**WORK TO BE COMPLETED:** What lines in the records include the string "computer"? Return each one.

**DATA EXTRACTS:**
━━━

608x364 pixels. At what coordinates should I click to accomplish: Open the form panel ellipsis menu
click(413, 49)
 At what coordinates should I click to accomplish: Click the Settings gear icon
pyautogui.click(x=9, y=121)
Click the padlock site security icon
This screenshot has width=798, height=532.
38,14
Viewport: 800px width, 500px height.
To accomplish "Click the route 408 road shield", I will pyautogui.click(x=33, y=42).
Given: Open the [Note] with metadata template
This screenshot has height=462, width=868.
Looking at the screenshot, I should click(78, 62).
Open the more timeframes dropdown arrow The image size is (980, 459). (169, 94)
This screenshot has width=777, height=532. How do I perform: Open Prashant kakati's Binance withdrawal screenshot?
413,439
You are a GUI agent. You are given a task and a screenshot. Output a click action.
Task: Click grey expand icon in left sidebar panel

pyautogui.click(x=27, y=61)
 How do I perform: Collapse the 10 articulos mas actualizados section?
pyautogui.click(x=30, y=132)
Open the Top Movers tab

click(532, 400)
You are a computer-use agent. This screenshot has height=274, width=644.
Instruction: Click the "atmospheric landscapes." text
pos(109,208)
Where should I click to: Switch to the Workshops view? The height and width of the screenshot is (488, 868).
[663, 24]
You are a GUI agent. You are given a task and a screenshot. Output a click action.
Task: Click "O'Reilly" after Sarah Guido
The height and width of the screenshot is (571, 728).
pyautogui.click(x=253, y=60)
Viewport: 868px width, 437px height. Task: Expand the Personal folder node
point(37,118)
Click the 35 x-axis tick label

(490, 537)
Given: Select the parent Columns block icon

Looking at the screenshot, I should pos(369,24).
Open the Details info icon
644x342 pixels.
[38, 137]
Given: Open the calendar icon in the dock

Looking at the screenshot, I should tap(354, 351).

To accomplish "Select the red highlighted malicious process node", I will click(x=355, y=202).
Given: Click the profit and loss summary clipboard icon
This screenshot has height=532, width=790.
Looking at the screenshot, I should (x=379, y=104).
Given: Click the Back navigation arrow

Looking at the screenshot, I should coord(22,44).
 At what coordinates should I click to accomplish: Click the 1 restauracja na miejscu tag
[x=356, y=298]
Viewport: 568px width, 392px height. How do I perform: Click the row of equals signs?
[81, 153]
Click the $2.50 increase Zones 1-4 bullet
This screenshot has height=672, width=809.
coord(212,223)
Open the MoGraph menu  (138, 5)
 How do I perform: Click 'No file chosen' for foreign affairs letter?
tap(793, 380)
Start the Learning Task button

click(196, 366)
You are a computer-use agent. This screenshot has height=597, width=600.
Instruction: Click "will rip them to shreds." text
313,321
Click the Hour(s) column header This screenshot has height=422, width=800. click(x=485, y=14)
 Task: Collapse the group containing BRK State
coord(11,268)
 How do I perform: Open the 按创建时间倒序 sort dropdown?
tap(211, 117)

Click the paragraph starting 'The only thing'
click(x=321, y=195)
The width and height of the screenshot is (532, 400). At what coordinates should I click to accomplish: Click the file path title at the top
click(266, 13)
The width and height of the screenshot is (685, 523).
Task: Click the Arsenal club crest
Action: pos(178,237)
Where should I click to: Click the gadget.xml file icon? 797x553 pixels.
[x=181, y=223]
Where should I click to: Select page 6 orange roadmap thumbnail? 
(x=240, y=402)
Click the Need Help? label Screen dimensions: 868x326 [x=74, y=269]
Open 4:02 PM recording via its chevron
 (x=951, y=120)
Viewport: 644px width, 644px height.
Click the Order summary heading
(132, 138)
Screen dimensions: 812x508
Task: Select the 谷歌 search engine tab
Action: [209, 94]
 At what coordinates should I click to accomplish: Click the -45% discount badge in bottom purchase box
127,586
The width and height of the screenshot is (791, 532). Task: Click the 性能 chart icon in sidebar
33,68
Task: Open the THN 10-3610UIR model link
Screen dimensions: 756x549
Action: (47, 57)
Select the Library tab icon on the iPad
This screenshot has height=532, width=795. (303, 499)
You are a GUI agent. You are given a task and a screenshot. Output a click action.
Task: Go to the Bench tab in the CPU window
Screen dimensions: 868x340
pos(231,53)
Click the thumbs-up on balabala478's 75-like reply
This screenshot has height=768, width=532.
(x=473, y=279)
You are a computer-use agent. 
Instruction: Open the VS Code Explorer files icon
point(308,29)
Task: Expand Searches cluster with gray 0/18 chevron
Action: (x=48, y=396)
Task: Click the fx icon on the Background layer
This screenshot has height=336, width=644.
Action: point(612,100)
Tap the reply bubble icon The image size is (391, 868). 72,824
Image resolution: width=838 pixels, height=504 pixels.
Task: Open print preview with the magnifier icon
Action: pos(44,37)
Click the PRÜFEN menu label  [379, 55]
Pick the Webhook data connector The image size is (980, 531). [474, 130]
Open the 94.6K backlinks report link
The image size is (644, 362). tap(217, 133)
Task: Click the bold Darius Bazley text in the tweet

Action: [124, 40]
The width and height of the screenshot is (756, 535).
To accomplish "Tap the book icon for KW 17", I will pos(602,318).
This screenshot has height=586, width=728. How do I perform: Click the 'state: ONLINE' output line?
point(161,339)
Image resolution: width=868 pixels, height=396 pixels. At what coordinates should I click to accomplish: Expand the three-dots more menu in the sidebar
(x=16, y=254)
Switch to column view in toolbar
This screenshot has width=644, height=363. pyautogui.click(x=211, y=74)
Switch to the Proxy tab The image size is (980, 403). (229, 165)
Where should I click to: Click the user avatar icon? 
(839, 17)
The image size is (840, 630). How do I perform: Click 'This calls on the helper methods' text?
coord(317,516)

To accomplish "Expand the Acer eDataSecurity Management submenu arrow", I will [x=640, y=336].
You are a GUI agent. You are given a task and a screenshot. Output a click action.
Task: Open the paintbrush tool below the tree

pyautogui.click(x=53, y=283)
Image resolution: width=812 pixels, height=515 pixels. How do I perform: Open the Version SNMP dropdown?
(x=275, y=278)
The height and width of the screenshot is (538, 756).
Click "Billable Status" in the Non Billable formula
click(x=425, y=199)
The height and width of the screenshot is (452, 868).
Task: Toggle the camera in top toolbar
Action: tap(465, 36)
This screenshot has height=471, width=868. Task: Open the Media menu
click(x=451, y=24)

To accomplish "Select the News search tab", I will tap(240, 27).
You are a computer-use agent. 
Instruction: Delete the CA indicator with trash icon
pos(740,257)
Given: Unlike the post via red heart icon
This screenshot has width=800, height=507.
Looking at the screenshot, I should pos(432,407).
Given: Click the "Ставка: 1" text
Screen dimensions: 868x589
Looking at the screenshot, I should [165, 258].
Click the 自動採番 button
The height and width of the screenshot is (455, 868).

━━━

**RESULT FOR THIS TASK:**
You are a computer-use agent. This screenshot has height=274, width=644.
You are a computer-use agent. This screenshot has height=597, width=600.
You are a computer-use agent. 
You are a computer-use agent. 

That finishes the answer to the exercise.